=== Verilen metin ===
Her iki topluluğun da kullandığı kilim motiflerini incelediğimizde Türk kilimlerinde sıkça gözlemlediğimiz koç boynuzu, karo gibi şekillerin aynılarını ‘’najavo’’ denilen Kızılderili kilimlerinde de rastlanır. Ayrıca yapılan kazılarda ortaya çıkan ilk pantolonun Türklere ait olduğunu ve üzerindeki desenlerle najavo kilimlerindekilerin örtüştüğü görülür.
Her iki kültüre ait kilim desenleri
Ev yapılarına bakıldığında çadırlar haricinde yapılan evler balçıktan (kamış, saman, kil, çamur karması) ve alçaktır. Türklerin de yerleşik hayatta inşa ettikleri evler benzer özellikler taşır. Günümüzde de bu duruma Anadolu’nun dört bir yanındaki köylerde eski evlerin yapısında rastlanır.

=== Çalışma görevi ===
Kilim motifleri ve ev yapıları üzerine olan metinde "Her iki topluluğun" ile başlayıp "evlerin yapısında rastlanır." ifadesine kadar, bu ifade de dahil olmak üzere, uzanan bölümü hiç değiştirmeden yazar mısınız? Materyale başvurmanız gerekmiyor.

=== Veri kesiti ===
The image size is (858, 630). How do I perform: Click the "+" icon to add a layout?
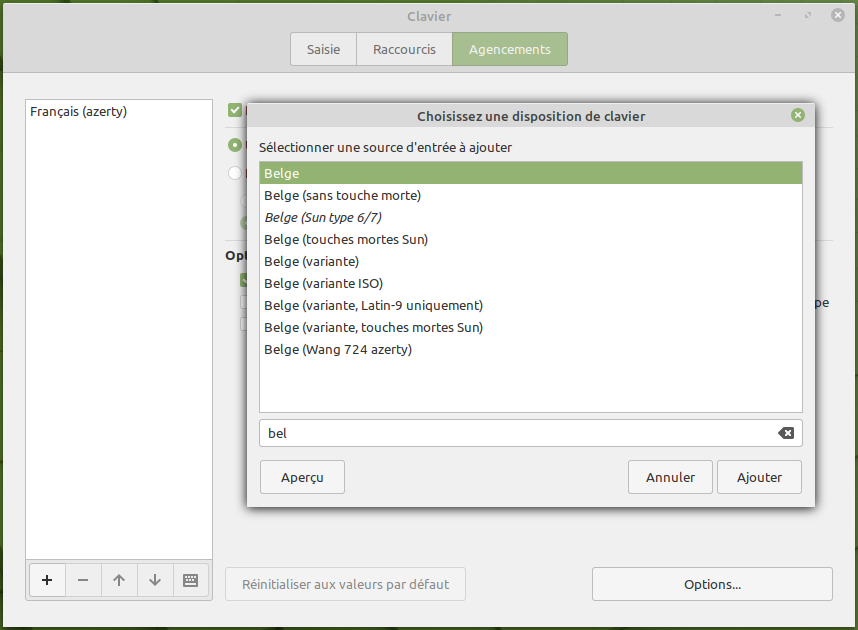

=== Sonuç ===
Her iki topluluğun da kullandığı kilim motiflerini incelediğimizde Türk kilimlerinde sıkça gözlemlediğimiz koç boynuzu, karo gibi şekillerin aynılarını ‘’najavo’’ denilen Kızılderili kilimlerinde de rastlanır. Ayrıca yapılan kazılarda ortaya çıkan ilk pantolonun Türklere ait olduğunu ve üzerindeki desenlerle najavo kilimlerindekilerin örtüştüğü görülür.
Her iki kültüre ait kilim desenleri
Ev yapılarına bakıldığında çadırlar haricinde yapılan evler balçıktan (kamış, saman, kil, çamur karması) ve alçaktır. Türklerin de yerleşik hayatta inşa ettikleri evler benzer özellikler taşır. Günümüzde de bu duruma Anadolu’nun dört bir yanındaki köylerde eski evlerin yapısında rastlanır.